Composing for the Theorbo: 4

Compiled by Lynda Sayce

Non-historical and extended techniques

Harmonics

Natural harmonics (those occurring at the main node points of the strings) are quite effective on theorbos, especially those at the 12th fret (an octave above the open string) and the 7th fret (a twelfth above the open string). Artificial harmonics, of the kind commonly used on classical guitar, are not practical because they rely on moving the right hand along the string at 12 frets' distance from the stopping finger, and reaching this far around the theorbo's body is not always possible. Notating harmonics in theorbo music can be problematic, because many players will not have used them (they do not occur in the historical repertory). A verbal instruction in the score, explaining how you have notated them, may be advisable.

Microtones

Although these are theoretically available, since the theorbo has movable frets, in practice they are rather difficult to use. Moving a fret affects all six fretted strings, which may not give the desired effect. Tying additional frets in between the normal ones is a possibility - I use this measure very frequently to obtain chromatic notes in some of the more extreme historical temperaments. However, these frets take time to set up, require some practice to use, and are only completely trouble-free on very large theorbos. On smaller theorbos (the majority today) the microtonal frets are simply too close together to put a finger between them.

Non-western scale systems

Approximations to a variety of non-western scales can be achieved on the theorbo. Modes with western interval sizes but with non-tonal intervalic patterns can be very successful. Modes with non-western interval sizes, such as many Arabic modes which require three-quarter tones, are less successful, even with a shuffling of the frets, because the interval patterns do not always repeat at the intervals between open strings. Of the Javanese gamelan scales, a fairly good approximation of the pentatonic Slendro scale can be achieved simply by omitting certain notes of the western scale; however, the heptatonic Pelog scale simply does not work on a theorbo. I'm afraid I don't know anything about Indian scales and their feasibility on the theorbo. If you do, please get in touch!

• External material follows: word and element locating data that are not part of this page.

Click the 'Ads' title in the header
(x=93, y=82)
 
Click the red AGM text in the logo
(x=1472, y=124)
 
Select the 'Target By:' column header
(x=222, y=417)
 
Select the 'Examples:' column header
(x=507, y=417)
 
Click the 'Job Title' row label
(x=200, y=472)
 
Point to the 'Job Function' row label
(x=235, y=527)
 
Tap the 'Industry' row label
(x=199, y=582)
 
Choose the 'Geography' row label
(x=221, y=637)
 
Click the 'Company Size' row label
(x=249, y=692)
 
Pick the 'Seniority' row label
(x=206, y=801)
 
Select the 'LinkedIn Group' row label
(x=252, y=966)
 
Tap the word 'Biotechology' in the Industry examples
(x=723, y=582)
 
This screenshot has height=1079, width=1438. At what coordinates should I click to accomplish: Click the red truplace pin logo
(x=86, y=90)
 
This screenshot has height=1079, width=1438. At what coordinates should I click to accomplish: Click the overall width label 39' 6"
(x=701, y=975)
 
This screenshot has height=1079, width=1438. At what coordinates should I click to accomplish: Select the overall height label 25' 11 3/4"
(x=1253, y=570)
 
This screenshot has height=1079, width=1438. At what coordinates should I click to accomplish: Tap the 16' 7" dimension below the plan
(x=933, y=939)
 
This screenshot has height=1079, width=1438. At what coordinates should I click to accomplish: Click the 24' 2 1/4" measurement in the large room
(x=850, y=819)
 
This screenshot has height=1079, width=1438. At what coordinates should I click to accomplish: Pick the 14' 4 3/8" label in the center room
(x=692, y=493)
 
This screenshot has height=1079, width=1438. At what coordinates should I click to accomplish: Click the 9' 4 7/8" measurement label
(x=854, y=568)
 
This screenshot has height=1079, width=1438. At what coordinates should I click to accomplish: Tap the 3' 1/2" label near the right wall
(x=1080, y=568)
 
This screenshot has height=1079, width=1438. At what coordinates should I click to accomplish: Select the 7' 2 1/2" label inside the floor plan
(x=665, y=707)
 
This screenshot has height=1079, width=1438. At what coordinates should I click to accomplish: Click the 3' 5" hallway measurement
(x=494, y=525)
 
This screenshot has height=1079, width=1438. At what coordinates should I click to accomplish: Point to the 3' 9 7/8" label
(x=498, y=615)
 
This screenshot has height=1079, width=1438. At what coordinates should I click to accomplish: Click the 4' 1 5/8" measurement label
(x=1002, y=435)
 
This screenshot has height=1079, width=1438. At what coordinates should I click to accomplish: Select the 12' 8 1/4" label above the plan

Extended and avant-garde techniques

Rather a limited palette here, I'm afraid. Theorbos are expensive and fragile instruments, and theorbo makers have long waiting lists. If you include techniques which require striking or scraping the theorbo (even with fingers), or putting anything in it or on it, you are likely to have difficulty persuading anyone to play your piece, simply because of the risk of damaging the instrument. Sliding things like bottlenecks or guitar slides along the strings doesn't work particularly well, because gut strings are relatively rough. Some dramatic timbre changes are possible. A muted pizzicato-like sound can be achieved either by fretting exactly on the frets, or by partially damping the strings near the bridge. Another effective way of changing the timbre is to thread a small piece of paper loosely between the strings, which can give a very striking buzzing effect, rather like a bray-pin harp. Some clarity of pitch is lost. This effect is quick and easy to set up, and only a few seconds are required to add or remove the paper. Different papers give different sound effects, and the exact positioning of the paper can also radically affect the sound. I'm sure composers will find other ways of using the theorbo, but if you are a composer thinking along these lines, please bear in the mind the extreme fragility of the instrument.

Amplification

Composers' thoughts frequently turn in this direction, partly because of the ability to cancel out disparities in the dynamics of different instruments, and partly because of the possibility of adding electronic effects. Amplifying a theorbo is easy and effective. The two main ways are via a free-standing microphone, or via a contact microphone fixed to the instrument. Free-standing microphones are often of higher quality than contact microphones, and leave the instrument completely untouched and the player unencumbered with cables. The disadvantages are that they are sometimes too sensitive to players' movements, and may pick up extraneous noises such as shuffling feet, creaky chairs and page turns. If you go for this option, the most successful place to put the microphone seems to be above the theorbo and slightly to the player's right, which is the way the theorbo will normally face. The optimum distance will depend on the microphone, but close-miking will pick up a lot of finger- and string-noise. With a contact microphone, the best place seems to be on the soundboard rim, a couple of centimetres from the edge and just to the bass side of the centre joint in the soundboard. Unfortunately this is also where many players will want to rest their right arm, so some care is needed to find a spot where the arm will not interfere with the microphone. I stick my microphone to the soundboard with a double layer of double-sided sticky tape. This needs to be removed by very slowly and gently pushing the microphone sideways, NOT by pulling upwards, which will tend to tear out bits of soundboard wood. The lead from the microphone will probably need to be tied to the theorbo's endpin, to stop the combined weight of the microphone, lead and plug from pulling the microphone off the soundboard. This microphone will only amplify sounds from the instrument, not from the player's feet, score or nearby colleagues, but the attached lead can be inhibiting. Also any movement of the cable may lead to crackling noises; good quality leads and plugs are essential.